After attending conferences, I like to take notes and share the talks that stood out to me. This one was from WiCyS (Women in Cybersecurity) 2026 Annual Conference held in Washington DC.

If you've ever asked Siri a question or let Alexa set a timer, you've already lived inside the AI story. But this session was about the parts of that story we don't talk about as comfortably, deepfakes, the dark web, and what happens when all three of these worlds collide.

The speaker framed it beautifully. Think wizards and warlocks.

The wizards of AI are everything we celebrate about the technology. Automation that handles what humans simply can't do at scale. Phishing detection. Enhanced security protocols. Analysis and calculations that would take teams weeks to run. The potential is genuinely exciting.

But then there are the warlocks. The same technology, pointed in the other direction. Deepfakes. Automated and increasingly sophisticated cyberattacks. AI-powered malware. The rapid spread of incorrect information. The capabilities that make AI powerful don't disappear when someone with bad intentions picks it up.

The speaker made this tangible with a live experiment shown in the slides. An AI image prompt, a whimsical cartoonish village with a wizard and a warlock, fed into Adobe Firefly. What followed was instructive in its own way: the tool struggled with speech bubbles, needed multiple restarts, and required significant human involvement to get anywhere close to the intended result. It was a small but honest reminder that AI still needs us, and that gap is both reassuring and worth watching.

On deepfakes specifically, the speaker called them digital chameleons, and it fits. They can be used for entertainment and humour, but the ethical weight sits on the other side. False information, manipulated narratives, influence over public opinion. The tools to combat them exist: AI-based detection tools like Deeptrace, machine learning techniques, digital forensics, watermarking, and importantly, public awareness woven into phishing training.
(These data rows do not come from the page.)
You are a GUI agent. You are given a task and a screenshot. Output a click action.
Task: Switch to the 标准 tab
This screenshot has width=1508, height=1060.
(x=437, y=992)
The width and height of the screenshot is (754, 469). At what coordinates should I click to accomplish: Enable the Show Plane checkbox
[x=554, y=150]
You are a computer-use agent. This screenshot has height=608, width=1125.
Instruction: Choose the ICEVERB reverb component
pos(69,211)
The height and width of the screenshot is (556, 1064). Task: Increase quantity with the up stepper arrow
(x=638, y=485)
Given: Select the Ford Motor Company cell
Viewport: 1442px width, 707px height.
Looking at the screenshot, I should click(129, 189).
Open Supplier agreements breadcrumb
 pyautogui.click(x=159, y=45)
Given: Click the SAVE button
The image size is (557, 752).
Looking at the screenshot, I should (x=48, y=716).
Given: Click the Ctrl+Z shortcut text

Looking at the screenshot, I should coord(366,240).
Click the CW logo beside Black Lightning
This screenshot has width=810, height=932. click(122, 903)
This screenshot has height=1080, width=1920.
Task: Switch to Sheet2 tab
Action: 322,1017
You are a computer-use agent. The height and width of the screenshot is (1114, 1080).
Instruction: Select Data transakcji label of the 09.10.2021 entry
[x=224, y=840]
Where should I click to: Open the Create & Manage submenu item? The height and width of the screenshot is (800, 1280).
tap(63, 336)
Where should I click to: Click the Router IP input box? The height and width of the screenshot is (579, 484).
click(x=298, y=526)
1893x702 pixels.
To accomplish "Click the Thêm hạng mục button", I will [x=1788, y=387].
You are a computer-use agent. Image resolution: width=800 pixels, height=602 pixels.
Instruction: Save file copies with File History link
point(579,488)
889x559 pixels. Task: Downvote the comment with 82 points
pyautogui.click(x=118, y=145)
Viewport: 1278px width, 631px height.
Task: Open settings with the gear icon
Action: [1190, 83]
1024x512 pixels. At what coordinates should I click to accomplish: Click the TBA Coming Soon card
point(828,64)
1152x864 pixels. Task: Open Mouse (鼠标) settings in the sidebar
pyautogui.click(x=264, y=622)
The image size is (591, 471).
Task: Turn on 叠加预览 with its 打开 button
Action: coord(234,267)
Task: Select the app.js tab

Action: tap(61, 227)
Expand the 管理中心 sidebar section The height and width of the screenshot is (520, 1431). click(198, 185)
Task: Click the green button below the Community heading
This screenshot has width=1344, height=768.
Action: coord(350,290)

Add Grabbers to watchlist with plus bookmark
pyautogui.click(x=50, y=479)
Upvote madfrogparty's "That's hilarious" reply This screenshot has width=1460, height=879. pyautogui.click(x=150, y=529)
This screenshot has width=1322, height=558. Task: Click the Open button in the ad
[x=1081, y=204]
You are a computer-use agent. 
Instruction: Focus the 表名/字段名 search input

Then there's the dark web. The surface web, the part we all use every day, accounts for less than 10% of the total web. The deep web and dark web make up the rest, accessible only through special software, built for anonymity. It has legitimate uses, journalists, whistleblowers, people operating under authoritarian regimes. But it is also home to markets like Russian Market, where large datasets of credentials stolen by infostealers are openly bought and sold, and platforms like Cracked.sh.

What makes this session particularly timely is where AI and the dark web are converging. AI prompts and tools are being traded for criminal activity. Open source LLMs are being repurposed. And when you combine that with the scale of data available on the dark web, threat actors can operate and scale in ways that weren't possible even a couple of years ago. Pre-built phishing kits bundled with AI deepfake tools are available for purchase, complete with customer support, no technical knowledge required. Transactions run on cryptocurrency, keeping everything anonymous.

The takeaways the speaker left us with were clear: adapt security measures as threats evolve, keep education and awareness continuous, expand proactive cybersecurity, push for stronger ethics and regulation, and make sure we understand both the benefits and the risks of these technologies rather than treating them as purely good or purely threatening.

The wizard and the warlock are using the same spellbook. The question is which one your organisation is better prepared for.